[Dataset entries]
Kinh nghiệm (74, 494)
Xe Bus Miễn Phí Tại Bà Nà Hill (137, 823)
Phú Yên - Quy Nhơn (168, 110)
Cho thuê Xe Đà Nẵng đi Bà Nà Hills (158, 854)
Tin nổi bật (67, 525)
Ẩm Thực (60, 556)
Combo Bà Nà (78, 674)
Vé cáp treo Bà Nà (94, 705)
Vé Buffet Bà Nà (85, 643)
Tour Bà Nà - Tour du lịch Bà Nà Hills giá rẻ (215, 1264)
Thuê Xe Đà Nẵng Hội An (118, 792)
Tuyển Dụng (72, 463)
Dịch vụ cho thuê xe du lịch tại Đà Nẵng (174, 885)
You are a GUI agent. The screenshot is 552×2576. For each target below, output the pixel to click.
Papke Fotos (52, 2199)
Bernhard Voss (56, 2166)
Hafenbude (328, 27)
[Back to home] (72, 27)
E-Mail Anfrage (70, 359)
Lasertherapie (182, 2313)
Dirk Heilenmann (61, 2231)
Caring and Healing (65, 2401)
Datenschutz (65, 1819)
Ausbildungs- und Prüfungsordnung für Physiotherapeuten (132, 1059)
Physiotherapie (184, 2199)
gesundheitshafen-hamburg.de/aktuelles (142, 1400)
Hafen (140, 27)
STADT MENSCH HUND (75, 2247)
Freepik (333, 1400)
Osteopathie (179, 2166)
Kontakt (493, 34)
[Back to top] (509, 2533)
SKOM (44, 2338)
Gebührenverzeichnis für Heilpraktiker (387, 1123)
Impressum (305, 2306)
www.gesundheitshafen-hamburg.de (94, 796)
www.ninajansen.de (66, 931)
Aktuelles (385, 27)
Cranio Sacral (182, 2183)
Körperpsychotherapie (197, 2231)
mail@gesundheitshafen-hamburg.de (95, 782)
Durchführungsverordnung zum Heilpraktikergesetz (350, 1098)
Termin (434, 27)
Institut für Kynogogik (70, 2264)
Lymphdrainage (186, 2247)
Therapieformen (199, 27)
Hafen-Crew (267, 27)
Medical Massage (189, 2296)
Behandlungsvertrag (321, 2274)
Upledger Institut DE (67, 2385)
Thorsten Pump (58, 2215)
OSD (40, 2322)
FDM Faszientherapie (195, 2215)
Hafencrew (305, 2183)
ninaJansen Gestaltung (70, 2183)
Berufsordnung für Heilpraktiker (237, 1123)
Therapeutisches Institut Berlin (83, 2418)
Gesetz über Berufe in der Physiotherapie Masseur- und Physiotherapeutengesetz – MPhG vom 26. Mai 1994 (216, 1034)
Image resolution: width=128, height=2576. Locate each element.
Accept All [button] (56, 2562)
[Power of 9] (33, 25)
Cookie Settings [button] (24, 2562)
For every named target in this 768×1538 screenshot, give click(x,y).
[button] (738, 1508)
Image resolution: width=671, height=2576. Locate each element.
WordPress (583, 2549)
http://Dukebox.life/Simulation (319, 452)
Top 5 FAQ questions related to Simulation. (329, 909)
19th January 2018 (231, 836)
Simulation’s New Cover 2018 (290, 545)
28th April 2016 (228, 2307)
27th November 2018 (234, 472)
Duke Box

> **Activity**: Nothing but the lines from the top of the records down to the line with "Lasertherapie (182, 2313)" belongs in the answer; repeat them exactly.

> **Exercise response**:
Kinh nghiệm (74, 494)
Xe Bus Miễn Phí Tại Bà Nà Hill (137, 823)
Phú Yên - Quy Nhơn (168, 110)
Cho thuê Xe Đà Nẵng đi Bà Nà Hills (158, 854)
Tin nổi bật (67, 525)
Ẩm Thực (60, 556)
Combo Bà Nà (78, 674)
Vé cáp treo Bà Nà (94, 705)
Vé Buffet Bà Nà (85, 643)
Tour Bà Nà - Tour du lịch Bà Nà Hills giá rẻ (215, 1264)
Thuê Xe Đà Nẵng Hội An (118, 792)
Tuyển Dụng (72, 463)
Dịch vụ cho thuê xe du lịch tại Đà Nẵng (174, 885)
You are a GUI agent. The screenshot is 552×2576. For each target below, output the pixel to click.
Papke Fotos (52, 2199)
Bernhard Voss (56, 2166)
Hafenbude (328, 27)
[Back to home] (72, 27)
E-Mail Anfrage (70, 359)
Lasertherapie (182, 2313)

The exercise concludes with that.